Serum cystatin C as an early predictor of acute kidney injury in preterm neonates with respiratory distress syndrome

Abstract

Preterm neonates with respiratory distress syndrome (RDS) are at increased risk of acute kidney injury (AKI). Our study aimed at determining whether serum cystatin C (sCysC) on day 3 of life (D3) can early predict AKI in preterm neonates with RDS. This prospective study was conducted on 75 preterm neonates; 50 with RDS and 25 without RDS. On D3, sCysC, serum creatinine (sCr) and blood urea nitrogen (BUN) were measured and estimated glomerular filtration rate (eGFR) was calculated. sCr and BUN levels were measured again on days 5 and 7. Neonates were evaluated for development of AKI during first week of life according to the modified pediatric RIFLE (pRIFLE) criteria.

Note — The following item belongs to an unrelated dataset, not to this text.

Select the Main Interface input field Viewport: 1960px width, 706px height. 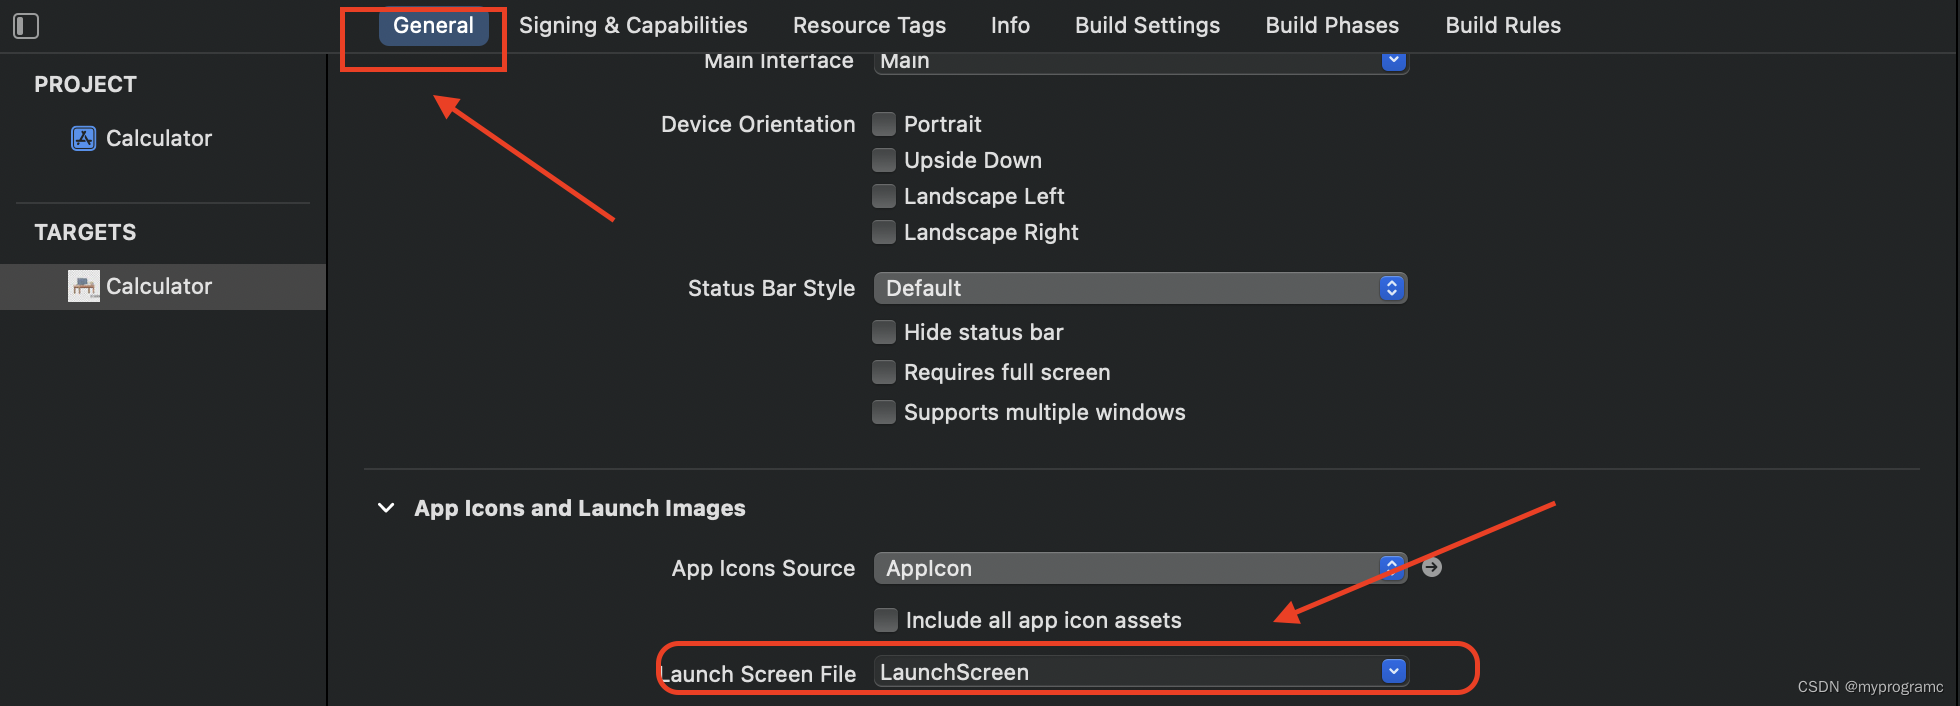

Thirteen neonates with RDS developed AKI (26%).There was no significant difference between RDS and control groups with respect to sCysC. RDS neonates with AKI had significantly higher sCysC than those without AKI (1.62 ± 0.12 versus 1.16 ± 0.09 mg/l; p < .001). RDS grade III–IV neonates had significantly higher sCysC than RDS grade I–II. There was a significant positive correlation between D3 sCysC and (D5 and D7 sCr and BUN). Receiver operating characteristic (ROC) curve showed that D3 sCysC can predict AKI in preterm neonates with RDS at a cutoff point of >1.3 mg/l with sensitivity of 92.30% and specificity of 96%. We conclude that neonates with RDS are at increased risk of AKI. sCysC on day 3 of life can predict AKI earlier than Cr and eGFR.